# 5 days overdue, getting conscerned



## OakHollowRanch (Jun 6, 2013)

Heidi was due on April 29th, and on day 155 she still is showing no signs of kidding. She built a smaller udder over the last two weeks, but it's completely empty, her ligs are tight, she has no discharge, and she is acting completely normal. I know her breeding date is rights because I brought her to the bucks house and hand bred her. We don't have a buck. When should we start thinking about inducing her? She is an FF Alpine.


----------



## lottsagoats1 (Apr 12, 2014)

Day 150 is just a mid point, they can go several days either way. While I have no problem with inducing, I would wait a few days. For whatever reason, the kids may not be ready to be born yet.


----------



## OakHollowRanch (Jun 6, 2013)

Thanks. I guess I just need to be patient, but it's hard not to be worried.


----------



## Lacis-Little-Mini-Farm (Apr 27, 2014)

It is so hard not to worry! Can you still feel the kid(s) moving?


----------



## OakHollowRanch (Jun 6, 2013)

I felt them less hen a week ago, but I just got back from a trip and haven't had time to out her in the stand and really try to feel them yet. She doesn't like me touching her belly much Lately.


----------



## scubacoz (Nov 7, 2013)

Boy you are right they don't like to be touched there. My Dixie is also past due she was due on the 30th. Sounds like we have the same problem. 
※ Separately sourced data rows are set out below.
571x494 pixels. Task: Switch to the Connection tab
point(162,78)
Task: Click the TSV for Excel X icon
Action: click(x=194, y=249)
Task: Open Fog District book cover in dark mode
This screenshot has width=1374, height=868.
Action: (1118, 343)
Sent from my iPad using Goat Forum
V.


----------



## Darlaj (Dec 10, 2013)

Same here Sadira was due the first... We can feel the baby in the chute but her ligs are like rocks ! Udder changing slightly .... No other signs.... Grrrrroats!


----------



## OakHollowRanch (Jun 6, 2013)

Grrrrroats describes them perfectly! I'm glad I am not alone with the late kiddings. We are having a small thunder storm right now, so maybe that will get things moving along. I couldn't feel any kids yesterday, but her tummy looks bigger.


----------



## scubacoz (Nov 7, 2013)

Mine hasn't delivered yet either. Darn goatees!
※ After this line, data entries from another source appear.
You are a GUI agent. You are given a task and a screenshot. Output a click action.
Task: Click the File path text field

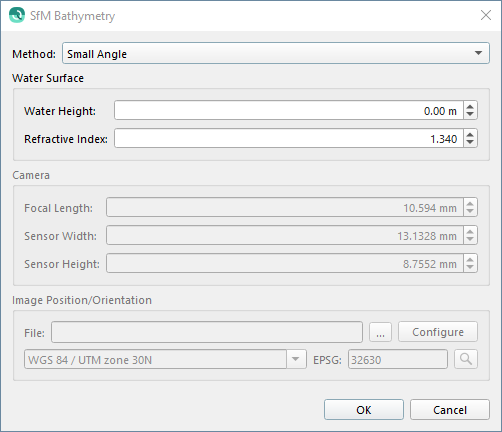(207, 332)
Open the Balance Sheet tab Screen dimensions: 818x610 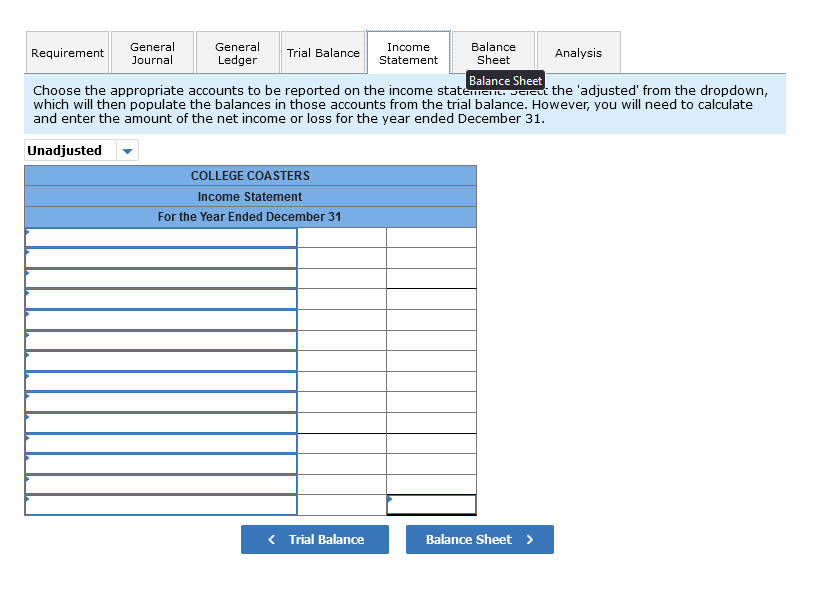pyautogui.click(x=493, y=45)
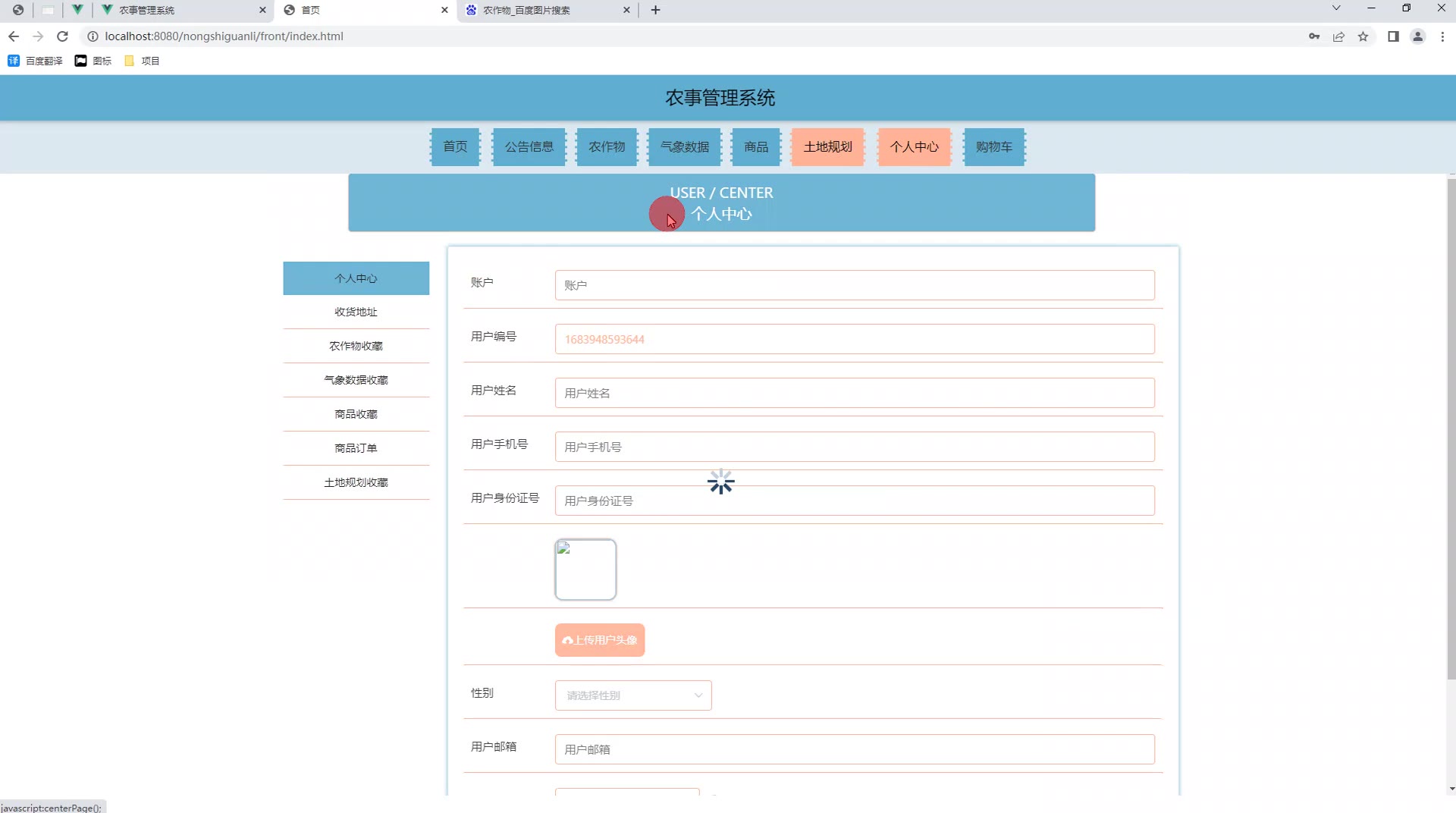Click the user avatar image placeholder
1456x813 pixels.
tap(585, 570)
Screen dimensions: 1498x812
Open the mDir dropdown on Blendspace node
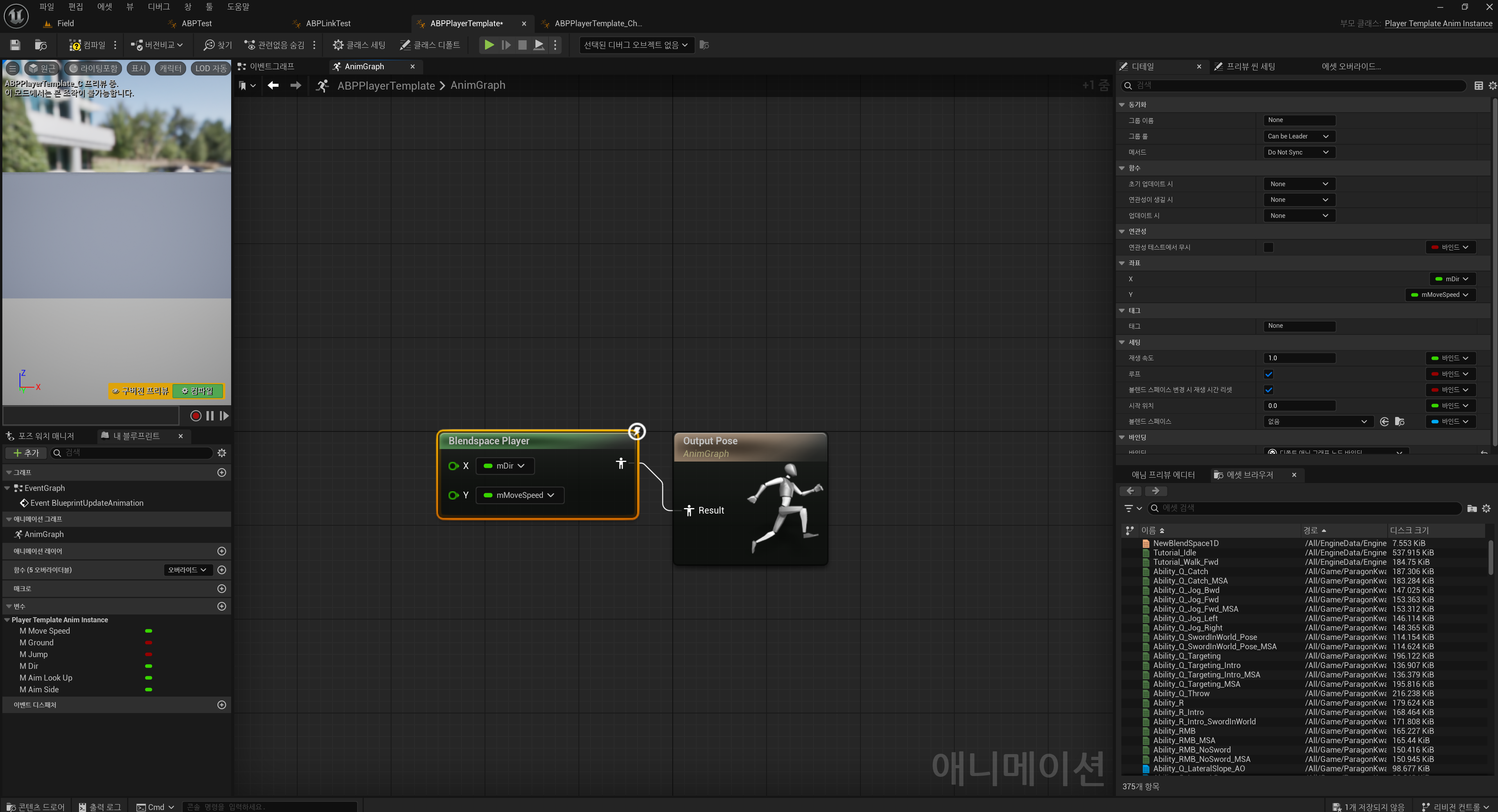point(504,466)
Sent from my iPad using Goat Forum
V.


----------



## Darlaj (Dec 10, 2013)

Wait... Wait... Wait..... We gots a little goo! She may just actually have a baby! .... Not streaming though ... Soooooooooooooo. Oh who the heck knows.... It will be sometime this year


----------



## OakHollowRanch (Jun 6, 2013)

That's a good sign! Heidi seemed to be stretching more today, but no discharge yet!


----------



## scubacoz (Nov 7, 2013)

Good luck everybody. Hope we have some kids in the morning! Mine is eating again! Nothing else...not even goo and she had some of that last week! Grrrrrrr


Sent from my iPad using Goat Forum
V.


----------



## Darlaj (Dec 10, 2013)

Nope no kids this am


----------



## scubacoz (Nov 7, 2013)

None here either!


Sent from my iPad using Goat Forum
V.


----------



## scubacoz (Nov 7, 2013)

Well I can say its a big MAYBE for today!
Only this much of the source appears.